Port FM Timaru broadcast until April 2018 in South Canterbury on 97.9 FM, in Timaru on 93.1 FM, in Waimate on 93.1 FM, in Fairlie on 95.0 FM, and in Twizel on 89.4 FM and 94.2 FM. It was also available in Omarama on 90.9 FM, and in Otematata on 98.1 FM.

===Port FM Ashburton===

Port FM Ashburton broadcast until April 2018 in Ashburton on 94.9 FM, and 98.9 FM. It began as Fox FM in 1995, and claimed to broadcast from "the hills to the sea", from "Bridge to Bridge and Beyond" and from Rakaia to Rangitata and beyond. In mid-2006 it was rebranded as 'Mid Canterbury's Port FM Local'. In mid-2010, the station regained its local breakfast show, which was first hosted by Dave Nicholas then by Bex Carr. The local show was dropped at the end of 2013 and then networked direct from the Timaru station.

===Port FM Oamaru===

Whitestone 100 FM was Port FM's local radio station in Oamaru broadcasting on 100FM and 96FM. It began broadcasting in 1993. In 2002 the station ended with 100FM relaunched as Waitaki's Solid Gold 100 FM, broadcasting a local breakfast and the Solid Gold network during the day, while 96FM broadcast The Edge network. 100FM was later relaunched as 'Waitaki's Port FM Local' carrying local and Port FM Timaru programming. In mid 2010 the local 10am-2pm show was removed to make way for a local North Otago breakfast show to return for the first time in almost 10 years. The local show in Oamaru and the Waitaki valley was hosted by Marc Cookson and later Anton Roswell. It was changed again in 2012 to make way for a Timaru regional show.

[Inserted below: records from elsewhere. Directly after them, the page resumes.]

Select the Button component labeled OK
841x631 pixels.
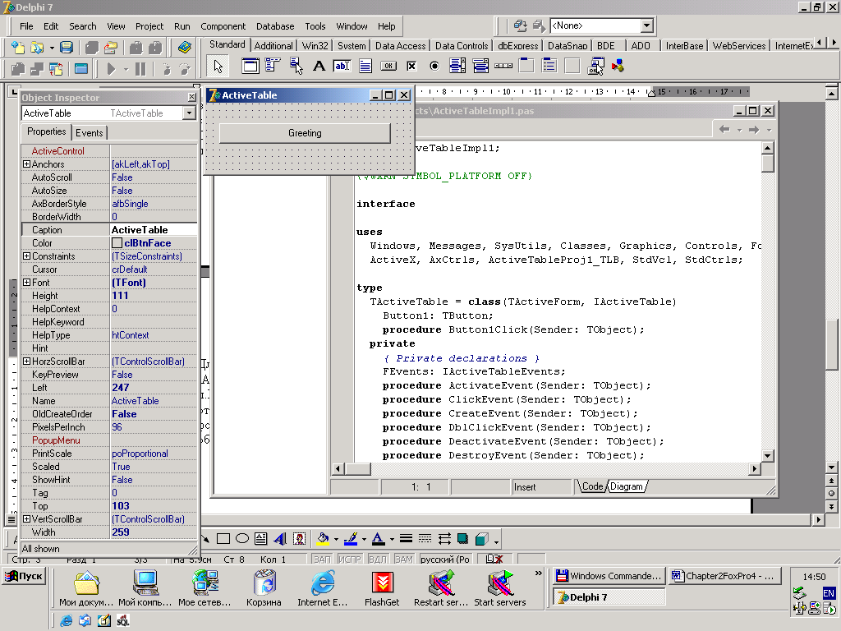click(x=388, y=66)
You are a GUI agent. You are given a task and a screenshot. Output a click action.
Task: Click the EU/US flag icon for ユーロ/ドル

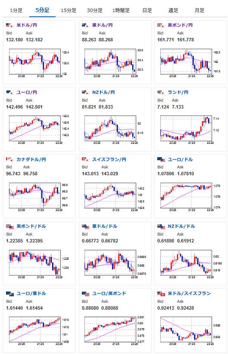(161, 159)
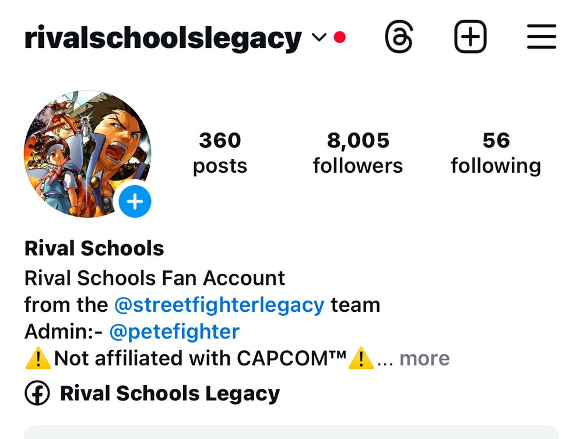Tap the Rival Schools profile picture
Image resolution: width=583 pixels, height=439 pixels.
(87, 154)
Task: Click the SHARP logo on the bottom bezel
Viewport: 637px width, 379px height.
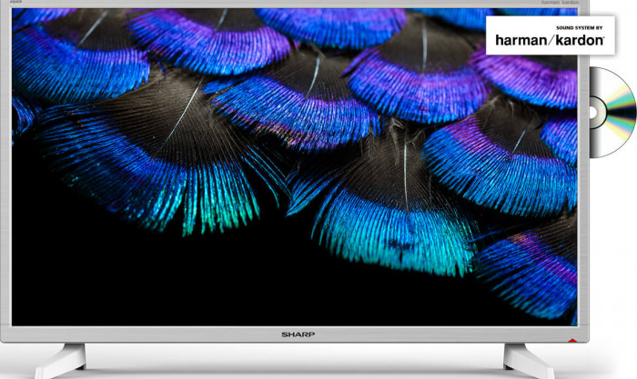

===MediaWorks affiliates===

Port FM operated affiliate stations for four radio networks owned by MediaWorks New Zealand.

The Edge, a youth-oriented hit music station, is broadcast in Ashburton on 93.3 FM, Timaru on 92.3 FM and 95.5 FM, Twizel on 99.8 FM, Omarama on 98.9 FM, Otematata on 90.1 FM and Oamaru on 96.0 FM.

The Sound is broadcast in Ashburton on 95.7 FM, Timaru on 90.7 FM and 97.1 FM, Oamaru on 99.2 FM, Kurow on 105.6 FM and Twizel and Fairlie on 104.6 FM.

The Rock is broadcast in Ashburton on 97.3 FM, Timaru on 91.5 FM, Oamaru on 104.8 FM.

Magic was broadcast in Ashburton on 103.7 FM, Timaru on 103.5 FM, Oamaru on 94.4 FM and Omarama and Otematata on 88.5 FM.